[GOAL OF THE EXERCISE] All lines in the records below that hold "Cinema" are to be shown.

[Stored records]
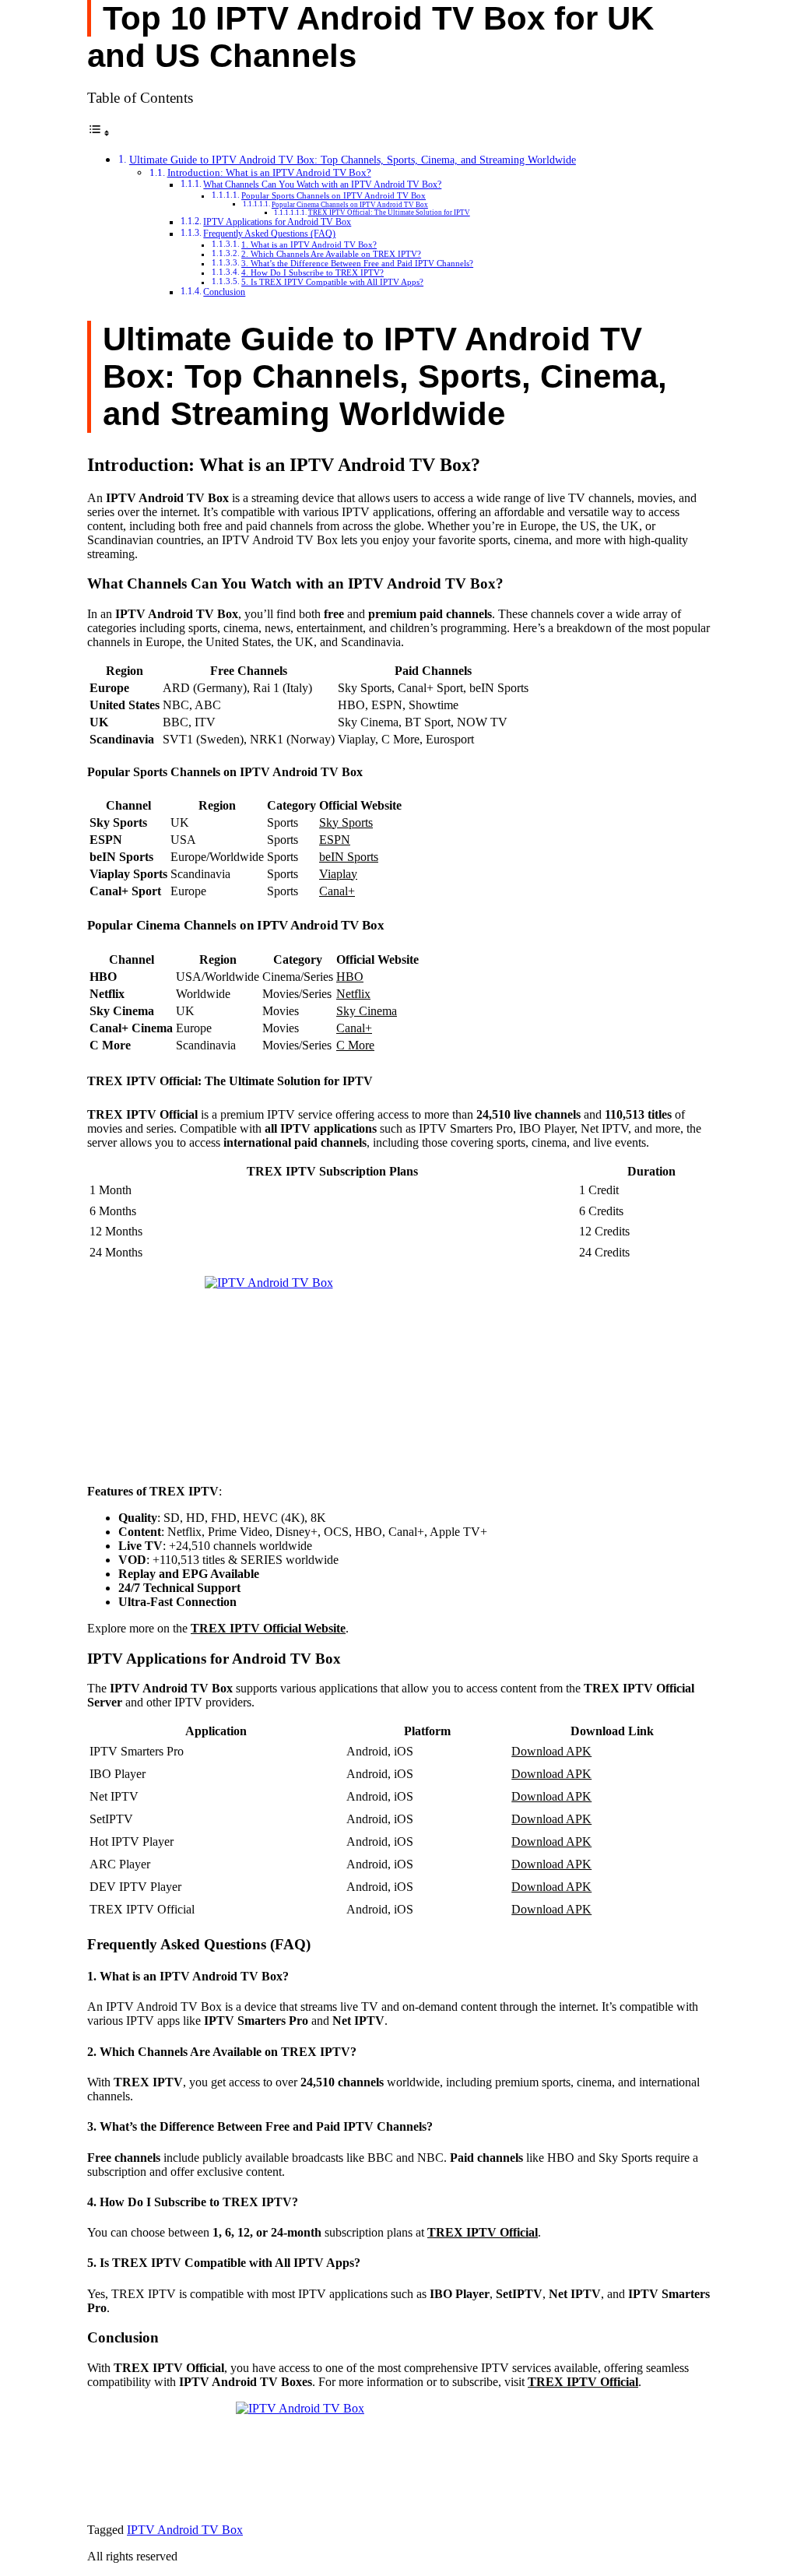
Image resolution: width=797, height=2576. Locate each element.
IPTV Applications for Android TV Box (277, 222)
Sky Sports (346, 822)
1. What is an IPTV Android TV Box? (309, 245)
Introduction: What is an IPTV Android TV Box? (269, 172)
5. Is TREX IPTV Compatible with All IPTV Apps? (332, 282)
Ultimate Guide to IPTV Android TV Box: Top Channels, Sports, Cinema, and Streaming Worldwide (352, 159)
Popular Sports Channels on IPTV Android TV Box (333, 196)
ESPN (334, 839)
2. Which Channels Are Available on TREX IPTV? (331, 254)
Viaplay (338, 873)
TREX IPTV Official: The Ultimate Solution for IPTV (389, 212)
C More (355, 1045)
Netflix (353, 993)
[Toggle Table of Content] (99, 132)
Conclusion (224, 292)
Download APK (551, 1751)
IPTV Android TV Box (185, 2529)
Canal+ (337, 891)
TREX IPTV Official (482, 2232)
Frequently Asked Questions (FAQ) (269, 234)
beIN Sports (348, 856)
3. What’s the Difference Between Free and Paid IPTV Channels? (357, 263)
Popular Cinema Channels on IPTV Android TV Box (350, 205)
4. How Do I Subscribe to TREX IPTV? (312, 273)
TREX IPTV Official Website (268, 1628)
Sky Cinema (366, 1010)
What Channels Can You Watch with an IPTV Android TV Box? (322, 185)
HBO (349, 976)
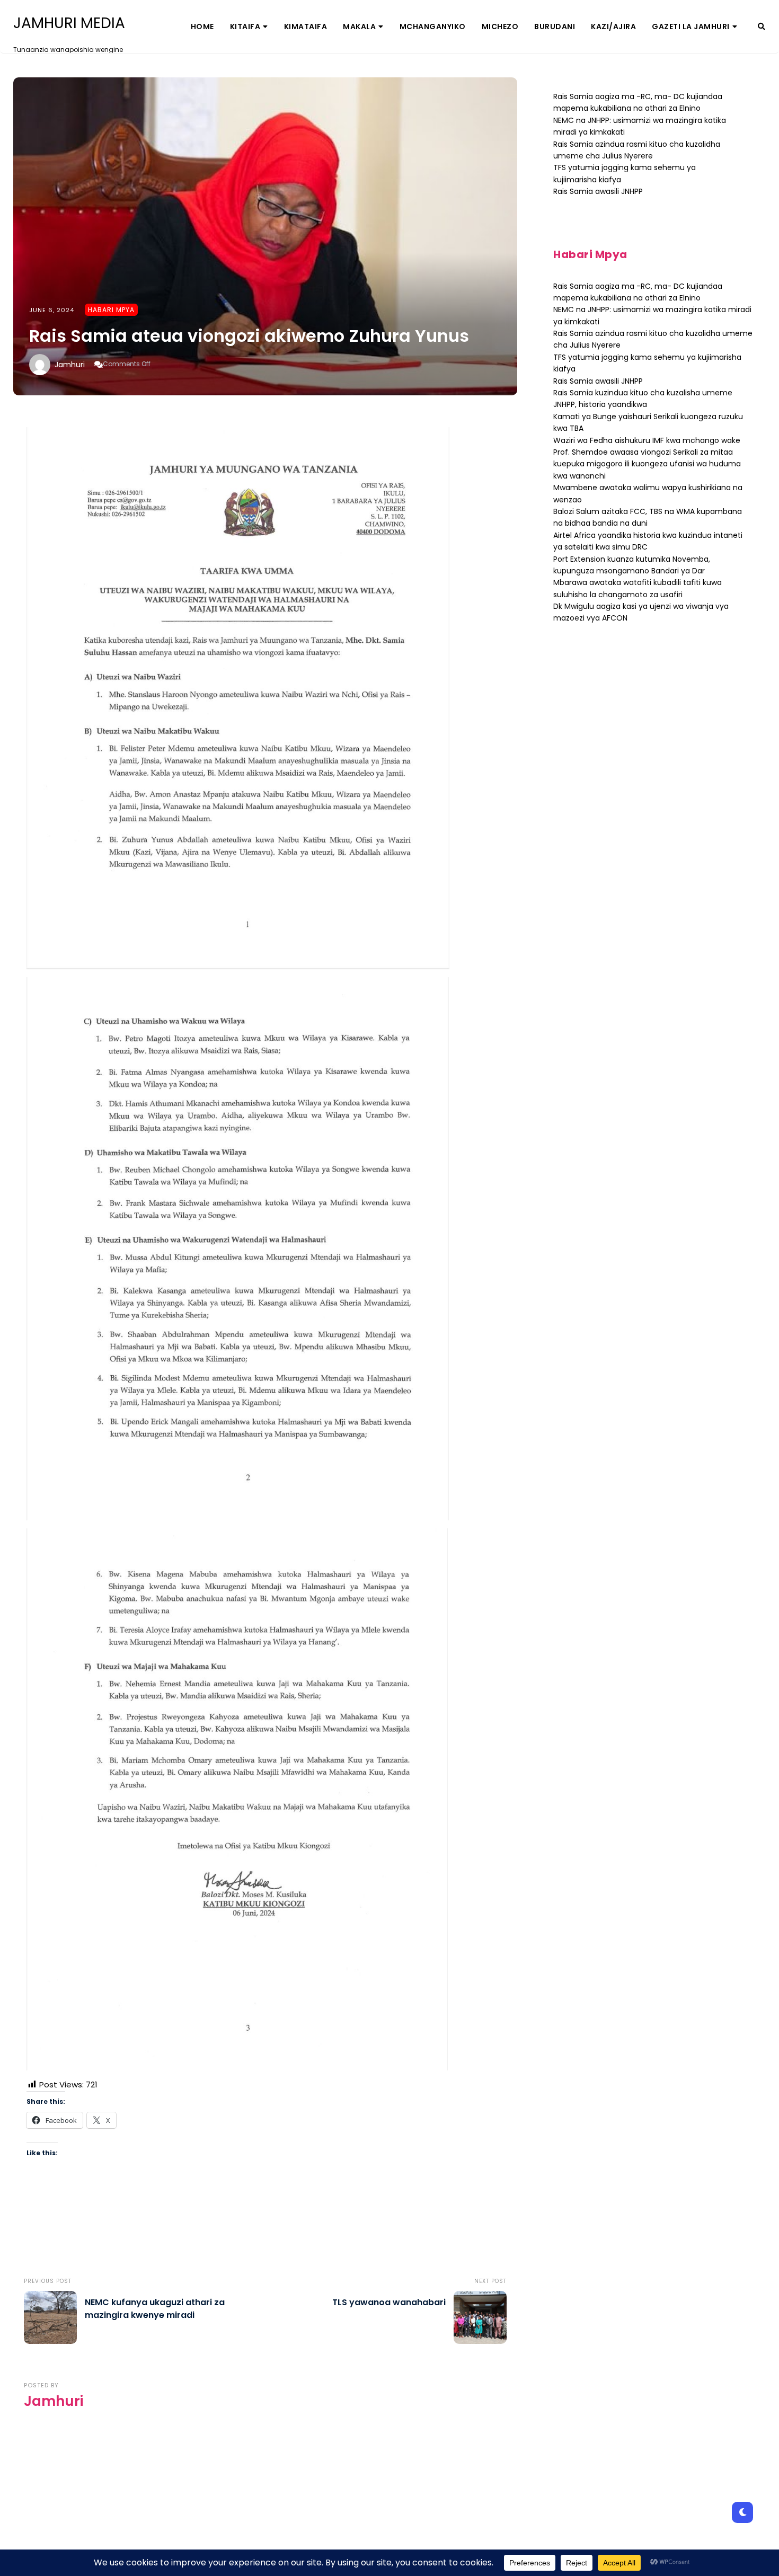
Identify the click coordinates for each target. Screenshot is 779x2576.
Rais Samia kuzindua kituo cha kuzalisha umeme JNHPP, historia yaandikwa (642, 398)
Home (202, 26)
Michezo (500, 26)
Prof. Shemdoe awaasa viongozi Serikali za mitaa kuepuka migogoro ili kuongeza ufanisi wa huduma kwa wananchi (647, 464)
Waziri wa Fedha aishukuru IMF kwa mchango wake (646, 440)
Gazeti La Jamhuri (691, 26)
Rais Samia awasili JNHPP (598, 191)
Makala (359, 26)
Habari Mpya (111, 309)
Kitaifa (245, 26)
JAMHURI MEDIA (69, 23)
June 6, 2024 (51, 310)
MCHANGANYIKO (433, 26)
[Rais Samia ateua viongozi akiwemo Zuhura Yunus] (265, 236)
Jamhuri (70, 364)
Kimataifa (305, 26)
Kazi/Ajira (613, 26)
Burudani (554, 26)
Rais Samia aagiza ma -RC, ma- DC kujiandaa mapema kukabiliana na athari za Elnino (637, 102)
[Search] (761, 26)
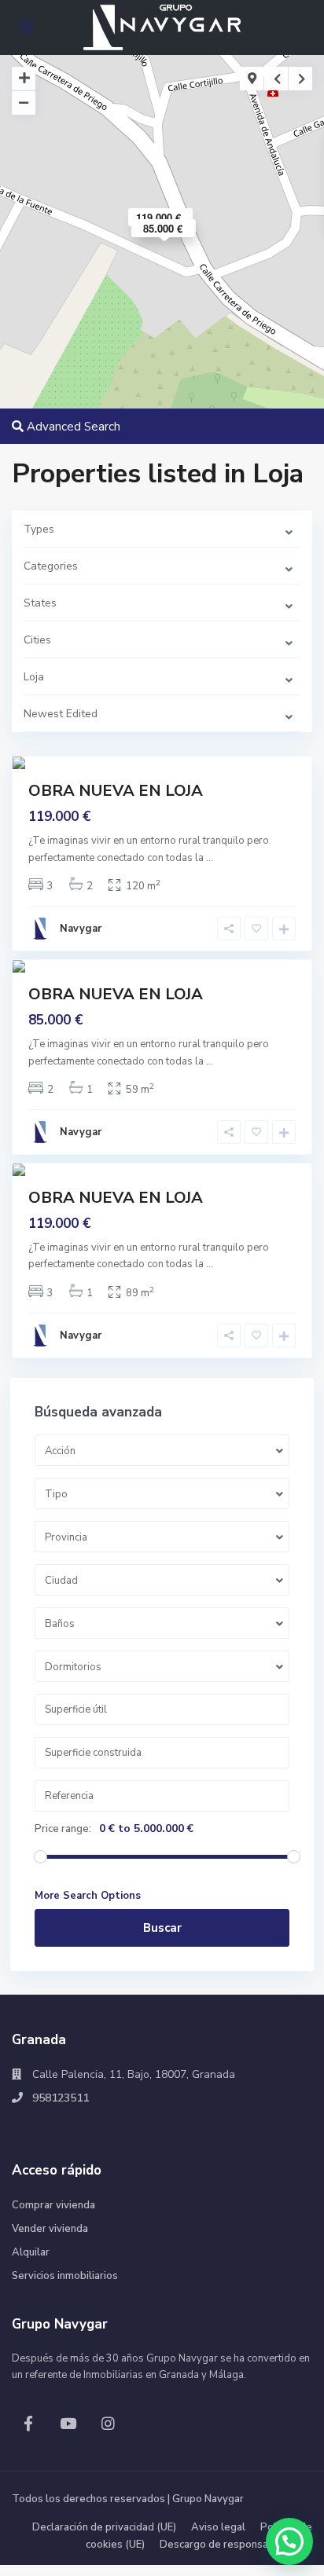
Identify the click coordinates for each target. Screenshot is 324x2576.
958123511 (60, 2097)
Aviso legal (218, 2527)
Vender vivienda (50, 2229)
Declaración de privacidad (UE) (104, 2527)
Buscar (162, 1928)
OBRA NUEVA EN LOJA (115, 790)
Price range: (63, 1828)
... (209, 858)
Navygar (80, 929)
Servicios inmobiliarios (65, 2276)
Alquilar (31, 2252)
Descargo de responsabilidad (230, 2545)
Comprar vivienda (53, 2205)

[RESULT OF THE TASK]
Ultimate Guide to IPTV Android TV Box: Top Channels, Sports, Cinema, and Streaming Worldwide (352, 159)
Popular Cinema Channels on IPTV Android TV Box (350, 205)
Sky Cinema (366, 1010)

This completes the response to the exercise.